*Given exercise*:
Restate the lines starting at the one containing "Switch to Recording settings pane" and ending at the one containing "coord(38,22)", substituting "bar" for "candlestick" and leaving everything else as is.
▬▬▬▬▬▬▬▬▬▬
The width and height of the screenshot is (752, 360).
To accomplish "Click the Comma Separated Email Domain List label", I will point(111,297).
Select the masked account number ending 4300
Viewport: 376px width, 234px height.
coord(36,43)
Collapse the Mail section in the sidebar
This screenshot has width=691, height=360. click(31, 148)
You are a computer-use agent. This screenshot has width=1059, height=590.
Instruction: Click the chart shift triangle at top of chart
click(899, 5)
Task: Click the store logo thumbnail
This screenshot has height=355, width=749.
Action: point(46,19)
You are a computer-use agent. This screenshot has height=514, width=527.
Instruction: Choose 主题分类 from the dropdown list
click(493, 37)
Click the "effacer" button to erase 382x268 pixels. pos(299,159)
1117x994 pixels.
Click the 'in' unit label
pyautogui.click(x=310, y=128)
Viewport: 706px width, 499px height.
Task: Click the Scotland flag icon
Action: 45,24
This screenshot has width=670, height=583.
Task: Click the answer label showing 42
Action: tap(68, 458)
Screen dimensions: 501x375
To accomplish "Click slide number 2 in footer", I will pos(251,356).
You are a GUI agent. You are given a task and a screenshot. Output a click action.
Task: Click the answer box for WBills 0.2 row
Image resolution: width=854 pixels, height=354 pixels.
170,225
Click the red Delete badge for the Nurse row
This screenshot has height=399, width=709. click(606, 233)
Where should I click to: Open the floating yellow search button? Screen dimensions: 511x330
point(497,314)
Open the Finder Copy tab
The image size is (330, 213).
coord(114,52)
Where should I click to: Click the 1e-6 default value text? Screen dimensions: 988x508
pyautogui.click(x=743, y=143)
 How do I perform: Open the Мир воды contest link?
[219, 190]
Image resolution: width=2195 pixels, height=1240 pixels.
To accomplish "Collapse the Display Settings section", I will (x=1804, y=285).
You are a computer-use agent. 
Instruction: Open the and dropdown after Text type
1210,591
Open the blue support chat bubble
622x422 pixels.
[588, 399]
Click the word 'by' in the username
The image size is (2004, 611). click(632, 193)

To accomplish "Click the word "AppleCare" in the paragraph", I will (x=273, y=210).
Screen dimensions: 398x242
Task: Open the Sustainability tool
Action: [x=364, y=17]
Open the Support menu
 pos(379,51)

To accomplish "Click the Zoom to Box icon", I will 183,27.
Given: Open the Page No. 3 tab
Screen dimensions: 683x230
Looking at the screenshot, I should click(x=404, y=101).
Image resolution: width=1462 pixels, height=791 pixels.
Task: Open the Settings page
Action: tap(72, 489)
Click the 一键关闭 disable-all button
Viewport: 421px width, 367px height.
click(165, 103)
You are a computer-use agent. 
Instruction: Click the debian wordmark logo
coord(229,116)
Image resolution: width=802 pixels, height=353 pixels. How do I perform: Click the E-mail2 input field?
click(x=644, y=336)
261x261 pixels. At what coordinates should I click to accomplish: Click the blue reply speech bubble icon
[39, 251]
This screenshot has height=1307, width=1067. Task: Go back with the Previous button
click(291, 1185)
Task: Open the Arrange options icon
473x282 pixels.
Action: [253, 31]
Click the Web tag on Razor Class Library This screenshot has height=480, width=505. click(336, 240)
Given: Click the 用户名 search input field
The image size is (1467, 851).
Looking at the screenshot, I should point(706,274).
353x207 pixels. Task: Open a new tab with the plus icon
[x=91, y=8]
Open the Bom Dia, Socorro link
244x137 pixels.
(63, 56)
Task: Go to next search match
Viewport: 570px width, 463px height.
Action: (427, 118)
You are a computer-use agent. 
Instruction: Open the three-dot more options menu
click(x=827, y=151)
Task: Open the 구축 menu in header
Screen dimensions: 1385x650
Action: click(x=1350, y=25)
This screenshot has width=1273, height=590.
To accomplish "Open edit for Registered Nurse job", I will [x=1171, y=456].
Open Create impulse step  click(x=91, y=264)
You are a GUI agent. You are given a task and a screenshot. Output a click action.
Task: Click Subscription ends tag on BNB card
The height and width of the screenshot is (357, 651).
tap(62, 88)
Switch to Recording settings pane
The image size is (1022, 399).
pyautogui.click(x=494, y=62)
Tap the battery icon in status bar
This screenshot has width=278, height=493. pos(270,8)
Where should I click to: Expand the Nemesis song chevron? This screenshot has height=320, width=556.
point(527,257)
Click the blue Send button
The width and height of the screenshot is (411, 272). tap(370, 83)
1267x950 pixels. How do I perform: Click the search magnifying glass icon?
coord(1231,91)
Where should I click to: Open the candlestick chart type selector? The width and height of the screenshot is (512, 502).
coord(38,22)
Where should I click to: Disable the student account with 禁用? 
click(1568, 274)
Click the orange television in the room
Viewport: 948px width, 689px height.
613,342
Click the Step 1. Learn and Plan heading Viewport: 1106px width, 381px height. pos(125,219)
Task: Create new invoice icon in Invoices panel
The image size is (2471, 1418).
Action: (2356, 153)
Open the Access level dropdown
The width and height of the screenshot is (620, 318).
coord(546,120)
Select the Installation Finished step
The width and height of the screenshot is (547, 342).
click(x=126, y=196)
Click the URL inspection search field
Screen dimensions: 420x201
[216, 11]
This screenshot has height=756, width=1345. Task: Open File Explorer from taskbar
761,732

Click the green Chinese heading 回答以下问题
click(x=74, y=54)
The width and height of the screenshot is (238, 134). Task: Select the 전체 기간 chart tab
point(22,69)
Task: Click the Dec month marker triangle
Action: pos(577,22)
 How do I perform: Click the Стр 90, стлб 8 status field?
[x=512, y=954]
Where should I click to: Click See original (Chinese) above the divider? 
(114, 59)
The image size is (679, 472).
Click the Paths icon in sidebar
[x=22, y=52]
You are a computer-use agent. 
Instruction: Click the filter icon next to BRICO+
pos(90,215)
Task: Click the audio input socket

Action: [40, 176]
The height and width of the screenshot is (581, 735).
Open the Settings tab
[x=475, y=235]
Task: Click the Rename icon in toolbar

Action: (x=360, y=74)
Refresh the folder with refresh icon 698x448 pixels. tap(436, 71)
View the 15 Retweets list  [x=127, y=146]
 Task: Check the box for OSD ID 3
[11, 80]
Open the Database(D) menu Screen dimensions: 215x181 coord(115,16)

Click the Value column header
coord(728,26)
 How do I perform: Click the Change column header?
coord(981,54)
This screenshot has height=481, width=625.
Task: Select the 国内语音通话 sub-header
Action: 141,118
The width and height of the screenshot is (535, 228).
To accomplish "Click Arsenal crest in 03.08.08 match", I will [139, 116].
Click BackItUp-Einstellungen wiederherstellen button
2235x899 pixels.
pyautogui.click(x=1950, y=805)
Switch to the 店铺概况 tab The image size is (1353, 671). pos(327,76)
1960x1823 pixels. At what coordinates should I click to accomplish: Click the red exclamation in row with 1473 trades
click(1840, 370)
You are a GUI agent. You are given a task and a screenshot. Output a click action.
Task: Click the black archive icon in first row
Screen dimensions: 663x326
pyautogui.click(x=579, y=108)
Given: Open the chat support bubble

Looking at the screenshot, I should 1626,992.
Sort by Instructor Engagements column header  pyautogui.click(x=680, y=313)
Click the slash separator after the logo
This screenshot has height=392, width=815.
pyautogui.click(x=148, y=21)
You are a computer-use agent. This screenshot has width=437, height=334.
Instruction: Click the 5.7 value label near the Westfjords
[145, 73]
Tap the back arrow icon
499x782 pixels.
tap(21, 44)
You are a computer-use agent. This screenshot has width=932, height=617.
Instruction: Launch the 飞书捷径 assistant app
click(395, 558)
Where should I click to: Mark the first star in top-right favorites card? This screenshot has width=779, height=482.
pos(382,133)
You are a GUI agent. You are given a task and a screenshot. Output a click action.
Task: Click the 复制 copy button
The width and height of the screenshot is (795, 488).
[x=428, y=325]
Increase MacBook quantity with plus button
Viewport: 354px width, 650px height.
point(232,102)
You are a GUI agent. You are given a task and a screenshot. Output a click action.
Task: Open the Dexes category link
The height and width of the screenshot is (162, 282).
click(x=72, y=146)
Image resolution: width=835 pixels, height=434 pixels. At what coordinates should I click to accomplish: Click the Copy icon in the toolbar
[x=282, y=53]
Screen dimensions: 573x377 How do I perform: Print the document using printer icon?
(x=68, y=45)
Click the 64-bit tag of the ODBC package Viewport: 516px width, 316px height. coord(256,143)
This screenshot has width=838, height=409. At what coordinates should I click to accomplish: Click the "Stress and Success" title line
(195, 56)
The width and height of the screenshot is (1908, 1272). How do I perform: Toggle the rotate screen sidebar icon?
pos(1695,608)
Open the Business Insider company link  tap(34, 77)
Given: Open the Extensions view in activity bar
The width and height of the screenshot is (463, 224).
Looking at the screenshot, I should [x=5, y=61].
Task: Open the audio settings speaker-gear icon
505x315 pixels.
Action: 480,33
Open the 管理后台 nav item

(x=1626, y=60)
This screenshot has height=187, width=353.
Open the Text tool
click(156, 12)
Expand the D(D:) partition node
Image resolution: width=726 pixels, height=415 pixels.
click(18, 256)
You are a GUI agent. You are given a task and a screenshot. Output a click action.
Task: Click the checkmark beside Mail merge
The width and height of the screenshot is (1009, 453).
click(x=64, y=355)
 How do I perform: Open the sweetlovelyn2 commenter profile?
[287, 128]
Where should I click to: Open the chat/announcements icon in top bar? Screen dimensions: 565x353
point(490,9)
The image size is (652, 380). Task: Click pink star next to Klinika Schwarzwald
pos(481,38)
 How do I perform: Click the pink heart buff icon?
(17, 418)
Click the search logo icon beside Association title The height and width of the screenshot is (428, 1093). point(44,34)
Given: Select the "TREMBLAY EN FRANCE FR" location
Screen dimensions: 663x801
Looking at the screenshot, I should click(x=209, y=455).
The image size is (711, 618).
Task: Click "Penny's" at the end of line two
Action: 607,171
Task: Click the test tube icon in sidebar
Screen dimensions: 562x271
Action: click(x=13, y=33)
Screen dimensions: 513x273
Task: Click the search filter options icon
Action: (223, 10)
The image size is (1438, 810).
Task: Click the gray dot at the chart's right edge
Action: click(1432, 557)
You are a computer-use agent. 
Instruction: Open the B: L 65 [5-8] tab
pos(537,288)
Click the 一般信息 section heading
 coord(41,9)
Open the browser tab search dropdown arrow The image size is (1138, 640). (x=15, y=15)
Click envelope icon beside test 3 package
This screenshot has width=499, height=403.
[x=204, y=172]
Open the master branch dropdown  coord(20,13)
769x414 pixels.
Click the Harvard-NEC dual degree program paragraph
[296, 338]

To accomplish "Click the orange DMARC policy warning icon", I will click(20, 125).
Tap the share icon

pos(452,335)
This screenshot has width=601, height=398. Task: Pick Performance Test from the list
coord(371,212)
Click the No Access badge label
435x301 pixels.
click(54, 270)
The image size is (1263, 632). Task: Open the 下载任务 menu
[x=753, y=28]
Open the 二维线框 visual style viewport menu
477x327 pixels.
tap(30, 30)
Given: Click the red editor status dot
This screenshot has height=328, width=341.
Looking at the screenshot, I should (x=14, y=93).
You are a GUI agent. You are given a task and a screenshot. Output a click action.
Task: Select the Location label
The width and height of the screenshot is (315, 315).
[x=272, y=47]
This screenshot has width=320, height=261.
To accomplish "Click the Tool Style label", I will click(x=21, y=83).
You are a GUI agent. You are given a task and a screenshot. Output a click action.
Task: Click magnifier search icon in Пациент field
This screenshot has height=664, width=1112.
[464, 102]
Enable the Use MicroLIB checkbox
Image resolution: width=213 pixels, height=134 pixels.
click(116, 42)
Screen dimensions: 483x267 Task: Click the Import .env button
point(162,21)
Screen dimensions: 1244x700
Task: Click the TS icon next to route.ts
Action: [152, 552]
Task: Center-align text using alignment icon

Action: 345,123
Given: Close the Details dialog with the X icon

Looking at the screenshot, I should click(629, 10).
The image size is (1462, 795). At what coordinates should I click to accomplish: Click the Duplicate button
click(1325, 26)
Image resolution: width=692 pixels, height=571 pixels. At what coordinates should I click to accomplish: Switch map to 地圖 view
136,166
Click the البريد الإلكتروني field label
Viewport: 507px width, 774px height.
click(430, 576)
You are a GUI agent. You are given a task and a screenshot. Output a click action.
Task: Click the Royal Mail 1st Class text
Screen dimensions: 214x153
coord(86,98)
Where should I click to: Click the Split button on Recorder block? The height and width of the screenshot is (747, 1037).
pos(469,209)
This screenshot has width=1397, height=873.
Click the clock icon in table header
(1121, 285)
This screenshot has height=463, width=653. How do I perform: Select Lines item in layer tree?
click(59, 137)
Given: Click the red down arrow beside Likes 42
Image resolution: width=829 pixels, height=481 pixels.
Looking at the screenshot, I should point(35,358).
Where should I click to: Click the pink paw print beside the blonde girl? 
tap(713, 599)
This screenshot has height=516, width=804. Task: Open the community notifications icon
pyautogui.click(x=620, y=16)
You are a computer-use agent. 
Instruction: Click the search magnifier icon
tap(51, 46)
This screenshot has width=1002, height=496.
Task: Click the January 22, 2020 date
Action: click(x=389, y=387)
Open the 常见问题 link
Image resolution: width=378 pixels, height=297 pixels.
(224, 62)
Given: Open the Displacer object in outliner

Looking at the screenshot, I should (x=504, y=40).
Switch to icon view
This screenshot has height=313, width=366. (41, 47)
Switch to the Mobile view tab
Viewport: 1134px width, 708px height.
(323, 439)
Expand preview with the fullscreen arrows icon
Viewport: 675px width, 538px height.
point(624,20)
▬▬▬▬▬▬▬▬▬▬
*Solved problem*:
Switch to Recording settings pane
The image size is (1022, 399).
pyautogui.click(x=494, y=62)
Tap the battery icon in status bar
This screenshot has width=278, height=493. pos(270,8)
Where should I click to: Expand the Nemesis song chevron? This screenshot has height=320, width=556.
point(527,257)
Click the blue Send button
The width and height of the screenshot is (411, 272). tap(370, 83)
1267x950 pixels. How do I perform: Click the search magnifying glass icon?
coord(1231,91)
Where should I click to: Open the bar chart type selector? The width and height of the screenshot is (512, 502).
coord(38,22)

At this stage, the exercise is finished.